Assignment 1: In the post about a former psychiatrist, how long did the writer's relationship with that psychiatrist last?
Assignment 2: For each statement, decide whether the post about a former psychiatrist supports it. Answer yes or no and quote the deciding words. (a) The writer moved to the new area in December. (b) The sexual assault case is set to go to trial in July. (c) The writer's last visit with the current psychiatrist took about five minutes.
Assignment 3: Pick up the post about a former psychiatrist after its last sentence and write what comes next.

=== Source passage ===

Please think good thoughts.
I can't begin to describe to you what my old pdoc means to me still. I had to give up a 9-year relationship with him because I moved out of the area, although I tried to drive back for as long as I could. I just knew that (as has in fact happened) I was going to crash sooner or later and would need a local pdoc.
I moved here in November and was scheduled to see him one last time in December, but received a letter saying he was on an indefinite leave of absence. I sent the gift I had bought for his office and a card expressing my support and well wishes for whatever was going on.
Well, the hospital just forwarded that to him last week, and today I got a thank-you -- and found out what was going on. A patient accused him of sexual assault and it is going to trial in July.
There are not words to express my shock, horror, etc. Never in nearly a decade did he do anything even remotely inappropriate -- in fact, he made a point of keeping a physical, though not emotional, distance. He has seen me through so much trauma, both mental and physical, and he actually took time with me and treated ME, not just the disease. (Last time I saw my current pdoc, from butt-in-chair to front desk with prescription and appointment card in hand: 5 minutes. Swear to god.)

=== Dataset excerpts ===

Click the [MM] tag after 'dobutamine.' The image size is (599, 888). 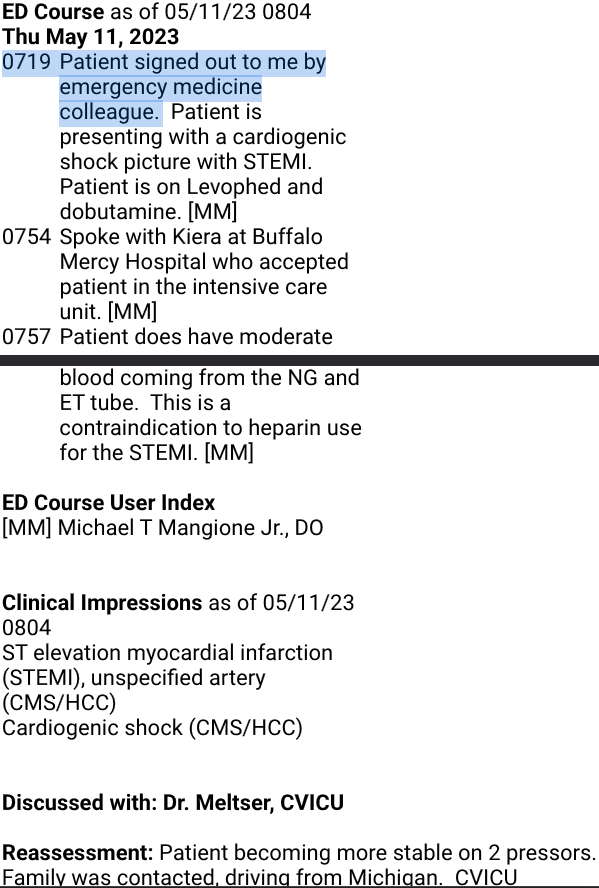click(x=212, y=212)
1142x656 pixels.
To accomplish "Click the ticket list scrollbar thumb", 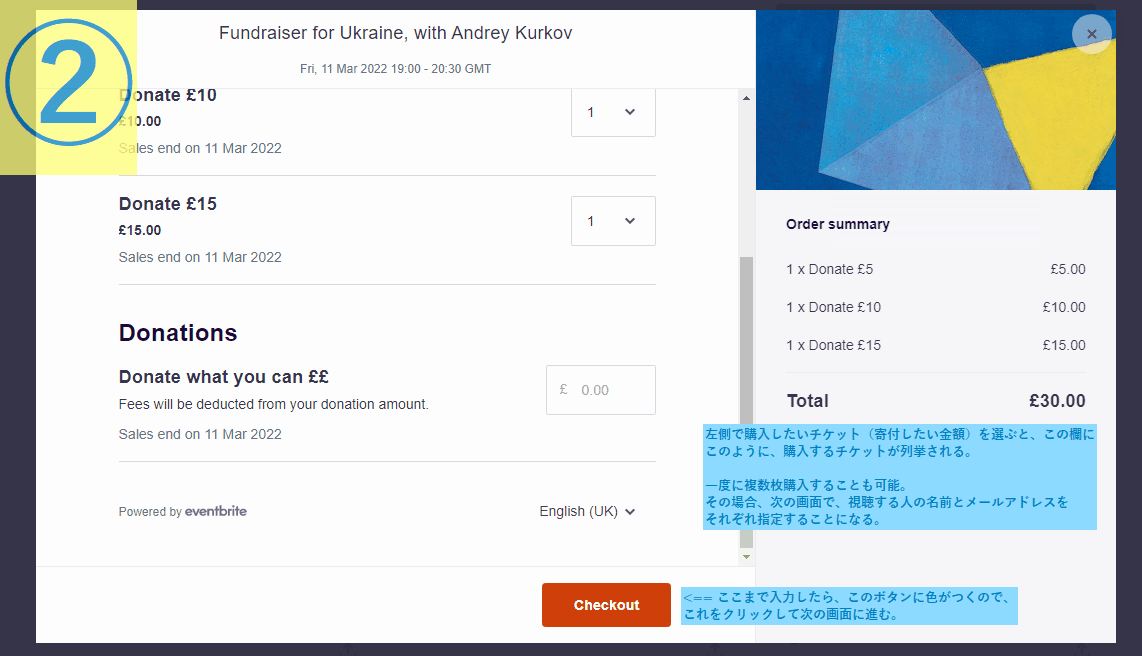I will click(x=746, y=402).
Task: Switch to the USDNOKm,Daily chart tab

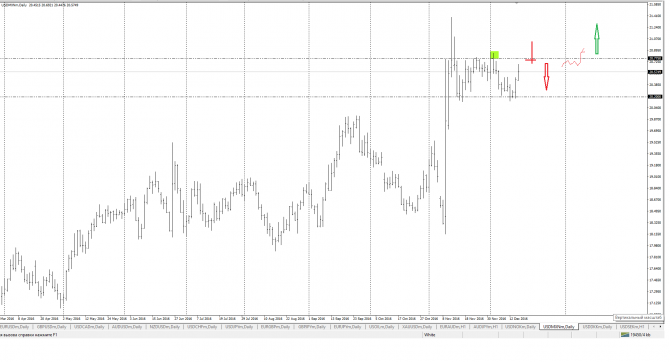Action: tap(520, 327)
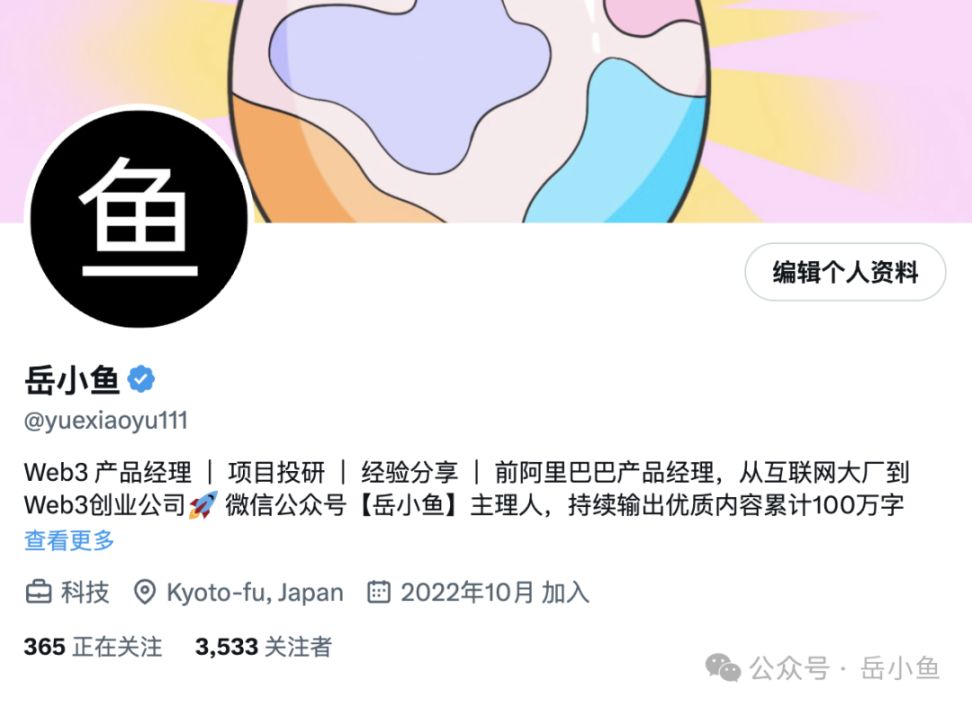Click the 2022年10月 加入 join date text
972x707 pixels.
point(495,592)
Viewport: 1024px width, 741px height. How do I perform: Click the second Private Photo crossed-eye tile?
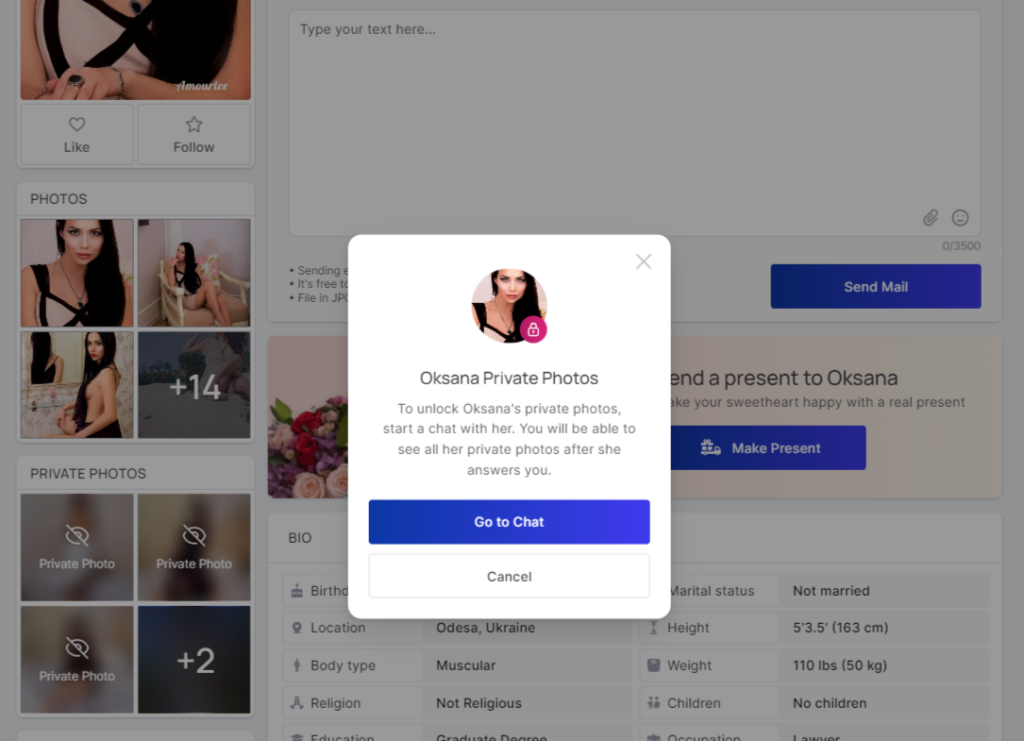tap(194, 547)
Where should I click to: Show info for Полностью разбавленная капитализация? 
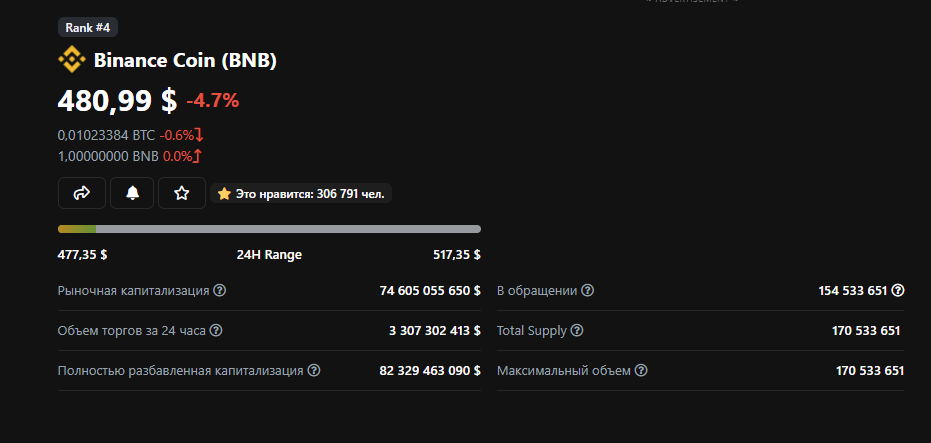314,371
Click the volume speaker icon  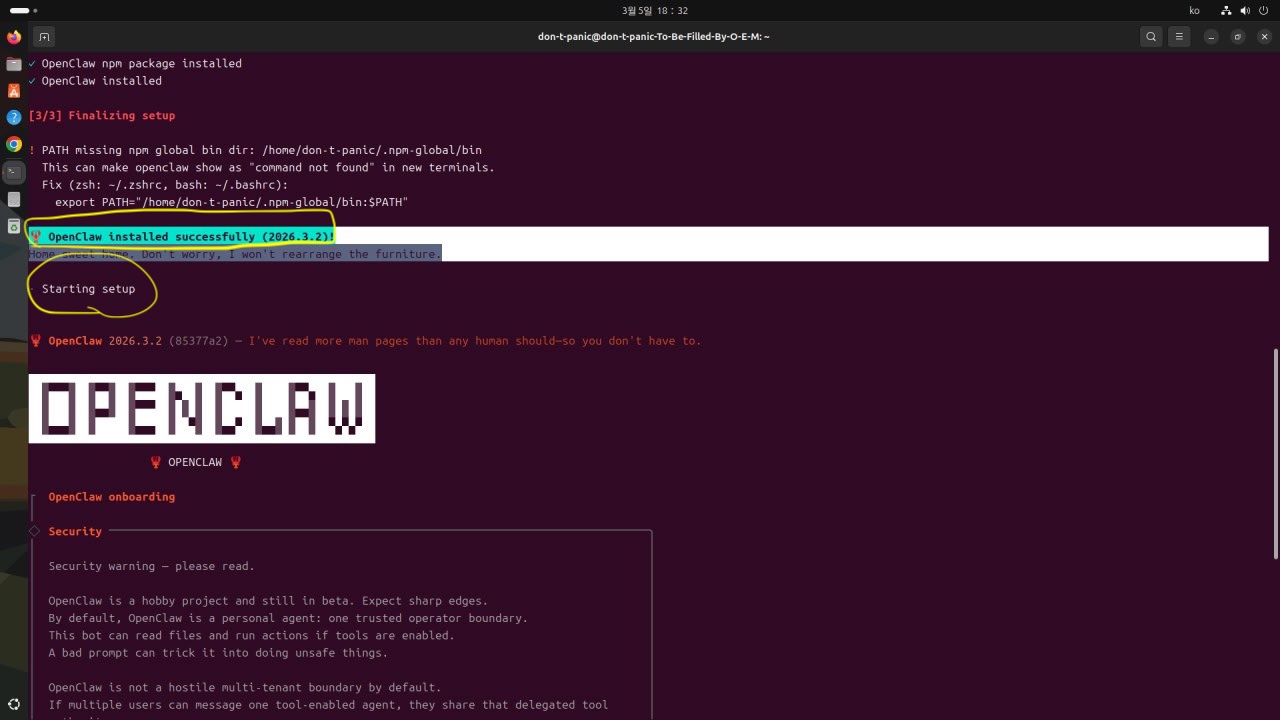[1245, 10]
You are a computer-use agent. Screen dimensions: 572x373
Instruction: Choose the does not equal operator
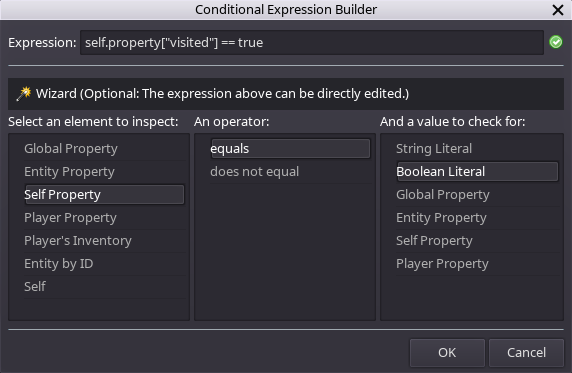(290, 172)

===

Answer box 1: Nine years.

Answer box 2:
(a) No: "I moved here in November"
(b) Yes: "it is going to trial in July."
(c) Yes: "from butt-in-chair to front desk with prescription and appointment card in hand: 5 minutes."

Answer box 3:
This is a young man we're talking about -- he turned 44 in December. Even if proved innocent, this is going to devastate his career, if he even has one left. He has young daughters, maybe 10 and 12 -- imagine having your dad going through this at those ages.
I went home early from work because all I could do is sit there and cry. I've been useless the entire rest of the day. I stopped on the way home from a blood draw and got a card, but I barely had words to put on it. I feel completely helpless from 4 hours away. I don't know what I can do, if anything will even matter.
This is a good and kind man who has dedicated his life to working almost solely with people who can't pay him (students, the poor and uninsured). I can't believe someone would crush him like this. Please pray for him, if you are so inclined -- and for me, because I have so much crap going on already that I'm not sure I'm going to survive this emotional overload.